=== Provided entries ===
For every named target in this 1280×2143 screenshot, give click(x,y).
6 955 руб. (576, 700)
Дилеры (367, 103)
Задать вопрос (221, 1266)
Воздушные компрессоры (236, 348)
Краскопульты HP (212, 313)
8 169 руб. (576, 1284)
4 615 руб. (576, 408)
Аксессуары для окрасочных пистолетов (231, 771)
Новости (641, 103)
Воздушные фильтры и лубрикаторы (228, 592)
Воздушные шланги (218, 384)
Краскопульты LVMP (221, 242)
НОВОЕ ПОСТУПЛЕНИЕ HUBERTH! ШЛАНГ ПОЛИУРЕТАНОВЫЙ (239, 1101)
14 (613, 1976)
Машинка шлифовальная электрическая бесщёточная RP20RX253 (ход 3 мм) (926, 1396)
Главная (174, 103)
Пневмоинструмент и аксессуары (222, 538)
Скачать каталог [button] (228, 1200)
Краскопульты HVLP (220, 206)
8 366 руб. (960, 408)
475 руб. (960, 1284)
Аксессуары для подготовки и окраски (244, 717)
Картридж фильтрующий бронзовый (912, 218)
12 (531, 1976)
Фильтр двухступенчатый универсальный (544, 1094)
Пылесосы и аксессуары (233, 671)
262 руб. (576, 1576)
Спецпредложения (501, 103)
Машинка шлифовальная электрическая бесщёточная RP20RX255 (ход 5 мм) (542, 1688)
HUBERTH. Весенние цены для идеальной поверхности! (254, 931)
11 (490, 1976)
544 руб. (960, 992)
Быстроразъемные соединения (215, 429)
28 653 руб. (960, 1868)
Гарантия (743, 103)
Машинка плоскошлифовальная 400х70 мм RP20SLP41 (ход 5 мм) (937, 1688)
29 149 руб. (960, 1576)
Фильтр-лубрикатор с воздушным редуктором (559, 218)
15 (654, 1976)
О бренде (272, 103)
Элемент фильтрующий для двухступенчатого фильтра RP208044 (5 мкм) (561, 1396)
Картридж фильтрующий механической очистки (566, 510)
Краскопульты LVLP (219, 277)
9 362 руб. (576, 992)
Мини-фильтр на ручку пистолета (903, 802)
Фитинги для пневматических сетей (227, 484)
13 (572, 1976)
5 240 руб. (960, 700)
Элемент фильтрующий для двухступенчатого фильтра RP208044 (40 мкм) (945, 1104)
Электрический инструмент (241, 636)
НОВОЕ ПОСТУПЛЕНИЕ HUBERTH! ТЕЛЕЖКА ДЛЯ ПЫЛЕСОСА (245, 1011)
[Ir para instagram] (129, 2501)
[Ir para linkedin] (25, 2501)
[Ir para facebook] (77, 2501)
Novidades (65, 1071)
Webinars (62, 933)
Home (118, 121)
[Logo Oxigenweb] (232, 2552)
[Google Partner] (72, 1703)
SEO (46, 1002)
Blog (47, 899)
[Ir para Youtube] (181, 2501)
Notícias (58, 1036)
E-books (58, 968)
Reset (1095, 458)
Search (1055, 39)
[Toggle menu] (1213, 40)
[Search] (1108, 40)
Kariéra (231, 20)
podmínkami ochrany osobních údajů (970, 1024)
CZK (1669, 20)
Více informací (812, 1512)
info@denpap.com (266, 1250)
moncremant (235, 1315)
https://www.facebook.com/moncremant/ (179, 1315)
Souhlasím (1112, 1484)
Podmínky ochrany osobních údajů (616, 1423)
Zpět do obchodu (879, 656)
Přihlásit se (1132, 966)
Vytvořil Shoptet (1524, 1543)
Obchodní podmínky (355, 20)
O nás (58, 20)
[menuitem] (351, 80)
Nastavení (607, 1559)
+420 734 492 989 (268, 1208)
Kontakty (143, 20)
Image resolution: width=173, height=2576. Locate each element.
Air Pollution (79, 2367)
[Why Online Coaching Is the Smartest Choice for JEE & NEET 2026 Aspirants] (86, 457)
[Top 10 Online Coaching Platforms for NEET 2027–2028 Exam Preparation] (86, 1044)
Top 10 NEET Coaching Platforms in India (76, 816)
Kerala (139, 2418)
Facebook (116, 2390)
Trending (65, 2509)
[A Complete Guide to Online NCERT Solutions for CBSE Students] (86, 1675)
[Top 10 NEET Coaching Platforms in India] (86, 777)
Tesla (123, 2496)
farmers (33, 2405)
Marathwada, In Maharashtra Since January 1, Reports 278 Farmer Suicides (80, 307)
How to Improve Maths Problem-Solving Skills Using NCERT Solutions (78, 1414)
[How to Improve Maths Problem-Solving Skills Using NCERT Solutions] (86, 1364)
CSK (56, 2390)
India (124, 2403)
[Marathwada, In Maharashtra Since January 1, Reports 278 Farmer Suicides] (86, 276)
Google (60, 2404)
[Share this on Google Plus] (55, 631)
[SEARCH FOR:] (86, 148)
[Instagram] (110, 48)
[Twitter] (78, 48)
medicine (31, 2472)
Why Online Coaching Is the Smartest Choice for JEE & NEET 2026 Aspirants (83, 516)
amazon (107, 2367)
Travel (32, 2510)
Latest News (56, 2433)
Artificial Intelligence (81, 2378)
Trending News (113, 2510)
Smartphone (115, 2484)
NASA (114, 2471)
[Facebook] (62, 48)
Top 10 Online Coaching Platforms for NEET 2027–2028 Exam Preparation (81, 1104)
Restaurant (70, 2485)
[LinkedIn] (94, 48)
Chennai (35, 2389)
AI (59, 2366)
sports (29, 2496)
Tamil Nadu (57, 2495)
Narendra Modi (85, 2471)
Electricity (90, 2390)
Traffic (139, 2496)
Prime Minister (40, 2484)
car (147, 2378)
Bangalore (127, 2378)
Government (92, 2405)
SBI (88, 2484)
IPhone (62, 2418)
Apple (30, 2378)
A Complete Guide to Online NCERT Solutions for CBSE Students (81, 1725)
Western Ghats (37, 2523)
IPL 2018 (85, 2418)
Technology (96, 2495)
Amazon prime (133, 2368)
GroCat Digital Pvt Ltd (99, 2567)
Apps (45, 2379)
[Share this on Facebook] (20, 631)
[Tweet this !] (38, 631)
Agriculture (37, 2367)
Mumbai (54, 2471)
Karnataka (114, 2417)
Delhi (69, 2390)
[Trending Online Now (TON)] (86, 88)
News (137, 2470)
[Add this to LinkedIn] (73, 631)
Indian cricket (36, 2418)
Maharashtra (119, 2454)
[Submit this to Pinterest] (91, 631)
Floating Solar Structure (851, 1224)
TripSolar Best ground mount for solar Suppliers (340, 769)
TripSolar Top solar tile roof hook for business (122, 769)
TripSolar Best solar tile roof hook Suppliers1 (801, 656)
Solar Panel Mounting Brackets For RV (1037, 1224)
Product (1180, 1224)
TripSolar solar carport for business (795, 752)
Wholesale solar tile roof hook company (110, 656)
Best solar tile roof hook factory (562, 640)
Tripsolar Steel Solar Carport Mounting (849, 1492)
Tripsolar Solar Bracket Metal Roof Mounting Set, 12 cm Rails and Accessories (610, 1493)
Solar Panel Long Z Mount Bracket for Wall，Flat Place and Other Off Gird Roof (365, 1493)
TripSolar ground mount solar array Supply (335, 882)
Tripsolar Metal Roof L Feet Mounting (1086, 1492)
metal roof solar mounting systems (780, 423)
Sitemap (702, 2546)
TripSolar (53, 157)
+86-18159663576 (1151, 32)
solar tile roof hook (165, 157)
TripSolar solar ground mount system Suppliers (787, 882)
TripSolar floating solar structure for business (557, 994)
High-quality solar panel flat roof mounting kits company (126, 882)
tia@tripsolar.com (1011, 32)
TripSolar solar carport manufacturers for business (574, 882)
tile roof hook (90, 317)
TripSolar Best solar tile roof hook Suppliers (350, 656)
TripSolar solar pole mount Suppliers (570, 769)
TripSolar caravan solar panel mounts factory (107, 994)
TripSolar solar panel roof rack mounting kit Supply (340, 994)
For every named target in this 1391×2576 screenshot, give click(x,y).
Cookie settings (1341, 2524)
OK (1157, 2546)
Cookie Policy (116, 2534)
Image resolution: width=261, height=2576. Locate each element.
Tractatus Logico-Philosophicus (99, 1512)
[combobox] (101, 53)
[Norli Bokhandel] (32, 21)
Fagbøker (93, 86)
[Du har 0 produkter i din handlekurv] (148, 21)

=== Exercise prompt ===
Your answer should be the exact lines above from the one with "farmers (33, 2405)" through the one with "Solar Panel Mounting", both included, and nothing besides.

=== Task response ===
farmers (33, 2405)
Marathwada, In Maharashtra Since January 1, Reports 278 Farmer Suicides (80, 307)
How to Improve Maths Problem-Solving Skills Using NCERT Solutions (78, 1414)
[How to Improve Maths Problem-Solving Skills Using NCERT Solutions] (86, 1364)
CSK (56, 2390)
India (124, 2403)
[Marathwada, In Maharashtra Since January 1, Reports 278 Farmer Suicides] (86, 276)
Google (60, 2404)
[Share this on Google Plus] (55, 631)
[SEARCH FOR:] (86, 148)
[Instagram] (110, 48)
[Twitter] (78, 48)
medicine (31, 2472)
Why Online Coaching Is the Smartest Choice for JEE & NEET 2026 Aspirants (83, 516)
amazon (107, 2367)
Travel (32, 2510)
Latest News (56, 2433)
Artificial Intelligence (81, 2378)
Trending News (113, 2510)
Smartphone (115, 2484)
NASA (114, 2471)
[Facebook] (62, 48)
Top 10 Online Coaching Platforms for NEET 2027–2028 Exam Preparation (81, 1104)
Restaurant (70, 2485)
[LinkedIn] (94, 48)
Chennai (35, 2389)
AI (59, 2366)
sports (29, 2496)
Tamil Nadu (57, 2495)
Narendra Modi (85, 2471)
Electricity (90, 2390)
Traffic (139, 2496)
Prime Minister (40, 2484)
car (147, 2378)
Bangalore (127, 2378)
Government (92, 2405)
SBI (88, 2484)
IPhone (62, 2418)
Apple (30, 2378)
A Complete Guide to Online NCERT Solutions for CBSE Students (81, 1725)
Western Ghats (37, 2523)
IPL 2018 (85, 2418)
Technology (96, 2495)
Amazon prime (133, 2368)
GroCat Digital Pvt Ltd (99, 2567)
Apps (45, 2379)
[Share this on Facebook] (20, 631)
[Tweet this !] (38, 631)
Agriculture (37, 2367)
Mumbai (54, 2471)
Karnataka (114, 2417)
Delhi (69, 2390)
[Trending Online Now (TON)] (86, 88)
News (137, 2470)
[Add this to LinkedIn] (73, 631)
Indian cricket (36, 2418)
Maharashtra (119, 2454)
[Submit this to Pinterest] (91, 631)
Floating Solar Structure (851, 1224)
TripSolar Best ground mount for solar Suppliers (340, 769)
TripSolar Top solar tile roof hook for business (122, 769)
TripSolar Best solar tile roof hook Suppliers1 (801, 656)
Solar Panel Mounting Brackets For RV (1037, 1224)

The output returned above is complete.